Tuesday, 6 November 2018
A day on the subways. This was not the plan for the day, but that is what the day brought. I forgot the exiit or I got on the right train but it was the wrong direction or I misunderstood the Hangul or I misunderstood the directions given me by the Tourist personnel or I just got tired. Endless walking of endless stone corridors, endless steps, endless machines (Pepsi made it; Coke did not), endless ads, endless signs, endless shops offering things I thankfully do not need, endless food (probably not organic), more signs. Now here is a sign to the clean and much appreciated rest rooms. In the ladies room fine art work and a urinal. For the Transgender? And two potties, one for big people and one little people, side by side. More steps. Only the last set of steps was fun. When people walked on them, the steps lit up!
And then the day was redeemed Now I knew the subways. (Boy, do I know the subways.) But now that I knew the subways, I was able to slip two stops away from the subway closest to my room to see the Tapgol Pagoda that Clarence Gamble saw and photographed in1908.
This time an elevator (elevators are relatively rare within the subways, but the government does build them where people have to be moved up into the center of a tight street corner too small to accommodate large entry steps). Out of the elevator onto a busy busy commercial street replete with sirens, neon-lit signs and stores – and street vendors with wares spread out on blankets – even one food vendor (food NOT spread out on blanket). And at the end corner of this very commercial street a classic Korean wooden entry into a classic Korean park, well swept walkways, trees and bushes in their fall colors of yellow and burnt orange, and all quite peaceful. Behind a decorated wooden rotunda, completely encased in reinforced glass, stood the Tapgol pagoda, the very one Clarence saw. Difficult to photograph it through the glass, but here is the base and here it is today.
The Tapgol has a rich history. The ten tier pagoda, or the Wongaksa pagoda, was built of marble in 1467 became part of a Buddhist temple when the king was a devout Buddhist, but when the government changed and Buddhism was no longer the fashion, everything was destroyed except the pagoda.

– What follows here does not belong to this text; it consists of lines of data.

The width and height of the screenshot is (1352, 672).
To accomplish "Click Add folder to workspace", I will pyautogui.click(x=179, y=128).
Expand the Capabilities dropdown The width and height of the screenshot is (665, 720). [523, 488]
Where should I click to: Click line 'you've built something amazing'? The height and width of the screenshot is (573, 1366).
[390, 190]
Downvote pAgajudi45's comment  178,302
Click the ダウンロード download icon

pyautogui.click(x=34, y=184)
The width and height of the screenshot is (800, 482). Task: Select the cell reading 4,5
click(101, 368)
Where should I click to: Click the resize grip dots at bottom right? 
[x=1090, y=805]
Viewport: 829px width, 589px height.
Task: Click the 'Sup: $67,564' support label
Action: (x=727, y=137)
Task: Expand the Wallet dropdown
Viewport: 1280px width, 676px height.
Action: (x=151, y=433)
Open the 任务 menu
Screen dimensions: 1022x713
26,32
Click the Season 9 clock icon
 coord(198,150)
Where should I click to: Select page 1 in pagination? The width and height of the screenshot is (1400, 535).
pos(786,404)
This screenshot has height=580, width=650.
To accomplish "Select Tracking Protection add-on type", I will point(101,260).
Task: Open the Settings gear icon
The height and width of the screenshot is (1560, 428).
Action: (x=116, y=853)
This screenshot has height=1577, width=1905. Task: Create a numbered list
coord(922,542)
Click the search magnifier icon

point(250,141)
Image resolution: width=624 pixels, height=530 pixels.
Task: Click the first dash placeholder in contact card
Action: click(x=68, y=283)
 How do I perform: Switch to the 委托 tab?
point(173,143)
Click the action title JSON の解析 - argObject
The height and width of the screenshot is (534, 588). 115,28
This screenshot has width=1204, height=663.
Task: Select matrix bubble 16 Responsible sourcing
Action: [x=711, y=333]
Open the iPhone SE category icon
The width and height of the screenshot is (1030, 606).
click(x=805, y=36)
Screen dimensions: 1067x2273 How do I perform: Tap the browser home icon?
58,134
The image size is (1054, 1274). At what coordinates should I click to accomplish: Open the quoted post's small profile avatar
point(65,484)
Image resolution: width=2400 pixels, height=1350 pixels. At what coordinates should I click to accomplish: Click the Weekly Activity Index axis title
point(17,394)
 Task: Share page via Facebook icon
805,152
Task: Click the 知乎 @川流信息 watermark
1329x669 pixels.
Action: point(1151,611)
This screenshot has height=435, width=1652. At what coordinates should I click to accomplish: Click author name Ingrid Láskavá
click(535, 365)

Around 1900, an Irishman, Brown McLeavy, persuaded King Gojong to create the first public park in Korea with the pagoda as its centerpiece.
In the twentieth century, the declaration that sparked the March First movement was read in the park. The resulting resistance against the Japanese military control brought many deaths and further repression. Today, it is a beautiful and restful place to visit, an oasis in the center of the commercial bustle of Jong-no and surrounding streets.